Making A Tax Deed Sale Assessment

Investing in real estate can be an enjoyable time in a person’s life, as it can be the opportunity for you to make some money in very little time. But just as in any other investment that you try to make, when you purchase real estate as an investment you will be assuming a risk; that is why some people turn away from the industry altogether. This is particularly significant when it comes to tax deed sales. Despite the fact that you may be able to find some easy sources of income when it comes to tax deed sales, you will more than likely have to work in order to get what you would like.

Before deciding on whether to buy tax deed sales, you will first need to find out how to properly evaluate these properties. By gaining knowledge of how to do this, you will be able to enhance your chances of making a gain on every transaction. Evaluating properties isn’t too difficult, but there are a few tips you can bear in mind in order to better your situation.

1. When you begin to assess tax deed sales you will first need to realize that these properties are going, more often than not to need some work. This implies that you must be able to find out how much the property is worth, as well as how much money you think you will be able to sell it for.

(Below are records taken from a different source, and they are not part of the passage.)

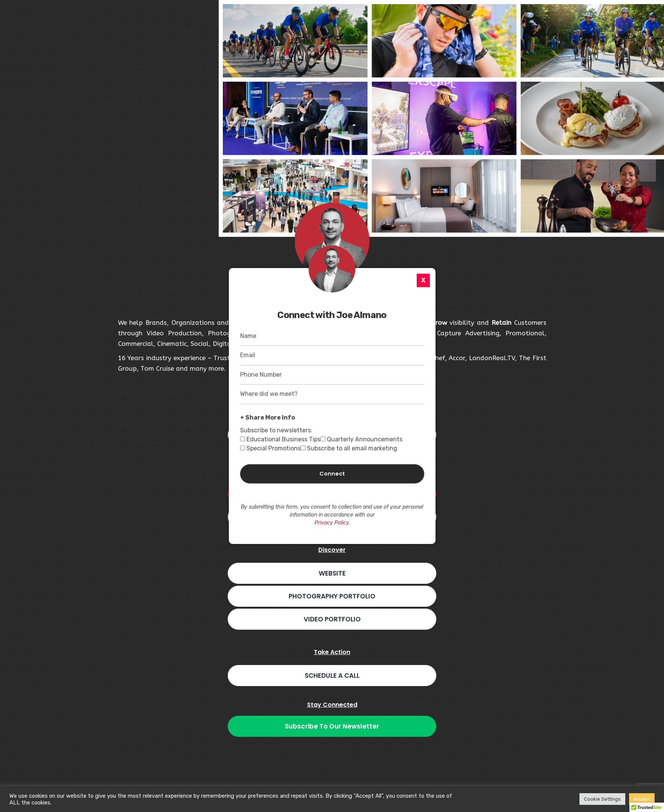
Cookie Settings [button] (602, 799)
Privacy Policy (332, 523)
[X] (423, 280)
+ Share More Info (267, 417)
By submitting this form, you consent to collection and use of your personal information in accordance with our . (332, 515)
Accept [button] (642, 799)
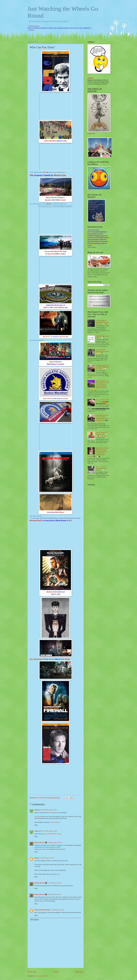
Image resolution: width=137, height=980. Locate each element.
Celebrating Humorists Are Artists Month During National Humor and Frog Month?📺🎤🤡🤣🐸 (102, 418)
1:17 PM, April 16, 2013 (54, 883)
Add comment (34, 920)
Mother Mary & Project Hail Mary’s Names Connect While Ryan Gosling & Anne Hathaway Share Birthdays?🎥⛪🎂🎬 (98, 452)
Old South (37, 816)
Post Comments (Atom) (41, 976)
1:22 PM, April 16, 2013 (57, 910)
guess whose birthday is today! (53, 834)
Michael (37, 858)
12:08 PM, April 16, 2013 (50, 810)
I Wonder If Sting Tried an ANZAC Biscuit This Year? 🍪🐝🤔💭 (102, 367)
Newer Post (32, 972)
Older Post (79, 972)
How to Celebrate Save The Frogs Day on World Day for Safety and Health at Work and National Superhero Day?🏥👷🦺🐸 (99, 385)
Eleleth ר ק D (38, 810)
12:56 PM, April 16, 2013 (47, 858)
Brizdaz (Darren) (40, 843)
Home (56, 972)
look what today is (55, 822)
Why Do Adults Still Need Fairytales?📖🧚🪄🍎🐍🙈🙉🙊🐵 (102, 434)
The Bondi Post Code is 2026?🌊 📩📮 (102, 337)
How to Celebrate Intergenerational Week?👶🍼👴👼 (102, 352)
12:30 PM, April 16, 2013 (54, 843)
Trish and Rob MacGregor (42, 910)
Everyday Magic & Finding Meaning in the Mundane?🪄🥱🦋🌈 (102, 322)
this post (50, 813)
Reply (36, 825)
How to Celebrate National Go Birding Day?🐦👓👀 (101, 468)
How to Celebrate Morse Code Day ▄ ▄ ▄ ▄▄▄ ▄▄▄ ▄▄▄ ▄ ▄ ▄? (102, 401)
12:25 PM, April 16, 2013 (50, 831)
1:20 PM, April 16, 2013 (54, 894)
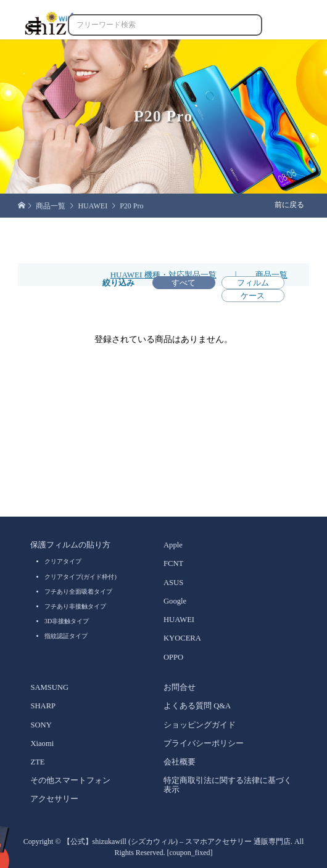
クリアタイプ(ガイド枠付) (80, 576)
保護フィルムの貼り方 (70, 545)
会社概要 (180, 762)
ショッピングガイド (199, 725)
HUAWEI (179, 620)
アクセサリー (54, 799)
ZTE (37, 762)
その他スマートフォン (70, 780)
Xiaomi (42, 743)
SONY (41, 725)
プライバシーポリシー (204, 743)
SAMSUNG (49, 687)
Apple (173, 545)
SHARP (43, 706)
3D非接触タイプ (67, 621)
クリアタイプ (63, 561)
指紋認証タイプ (66, 636)
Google (175, 601)
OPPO (173, 657)
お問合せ (180, 687)
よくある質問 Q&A (197, 706)
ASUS (173, 583)
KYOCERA (182, 638)
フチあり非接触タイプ (75, 606)
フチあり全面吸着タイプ (78, 591)
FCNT (173, 563)
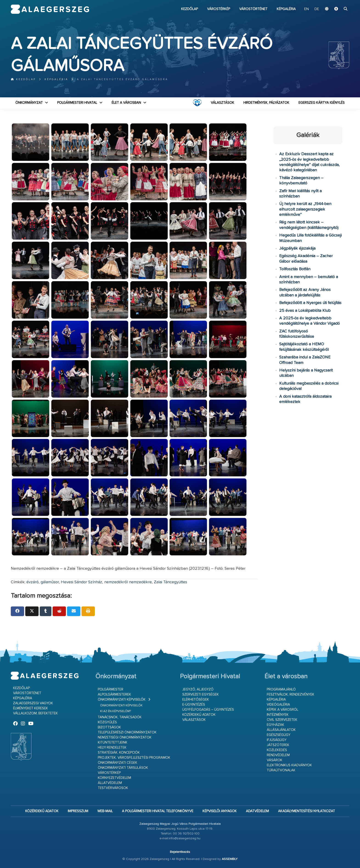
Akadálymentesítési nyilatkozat (306, 811)
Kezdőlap (190, 9)
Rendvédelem (278, 755)
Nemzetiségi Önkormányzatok (125, 737)
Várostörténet (253, 9)
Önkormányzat (29, 103)
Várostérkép (219, 9)
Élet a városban (126, 103)
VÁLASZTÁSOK (222, 103)
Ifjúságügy (276, 740)
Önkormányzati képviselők (122, 700)
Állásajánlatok (281, 730)
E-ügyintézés (194, 705)
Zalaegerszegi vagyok (33, 703)
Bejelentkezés (180, 852)
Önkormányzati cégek (118, 763)
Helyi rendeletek (112, 747)
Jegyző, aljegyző (198, 689)
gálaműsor (50, 582)
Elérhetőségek (195, 700)
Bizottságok (109, 727)
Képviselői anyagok (220, 811)
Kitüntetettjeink (112, 742)
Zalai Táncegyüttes (170, 582)
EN (306, 9)
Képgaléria (286, 9)
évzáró (32, 582)
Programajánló (281, 689)
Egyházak (275, 725)
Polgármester (110, 689)
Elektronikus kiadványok (289, 765)
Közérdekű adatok (199, 715)
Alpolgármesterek (114, 694)
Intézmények (277, 715)
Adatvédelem (257, 811)
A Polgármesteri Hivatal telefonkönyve (158, 811)
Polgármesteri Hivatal (77, 103)
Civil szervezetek (282, 720)
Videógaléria (278, 705)
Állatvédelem (110, 783)
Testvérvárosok (113, 788)
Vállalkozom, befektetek (35, 713)
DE (317, 9)
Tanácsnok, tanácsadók (120, 717)
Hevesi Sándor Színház (81, 582)
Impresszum (78, 811)
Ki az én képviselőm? (116, 711)
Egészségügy (279, 735)
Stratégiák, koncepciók (119, 752)
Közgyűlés (107, 722)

The difference between this, minus the cost of any repairs that you must make, will constitute your overall profit. On your first transaction you might get a little bit lost along the way, but as you get better at evaluating your tax deed sales you will find out how to quote more accurately the various prices and costs.

2. If you are looking at tax deed sales because you are looking into buying a new home to live in, you will have to check for an entirely different set of standards. The first thing that you must do is make sure that the tax deed sales you are looking at are sufficiently big to suit your needs. Therefore, if you have a large family why should you look into a two bedroom home?

Additionally to the size of the home, you might also want to look into the features that it offers. Such features as does it have a laundry room? Are there enough bathrooms? Is the backyard big enough for my kids to play in? These are all questions you mustn’t forget to ask yourself.

Also, bear in mind such aspects as the school district that the tax deed sales are located in, as well as the areas of access to the public transportation.

All in all, when you learn how to evaluate tax deed sales, you will be learning how to maximize your potential for profit.


Derek Greenfield is a contributing editor at RealEstatePropertyArticles.com. This article may be reproduced provided that its complete content, links and author byline are kept intact and unchanged. No additional links permitted. Hyperlinks and/or URLs must remain both human clickable and search engine spiderable.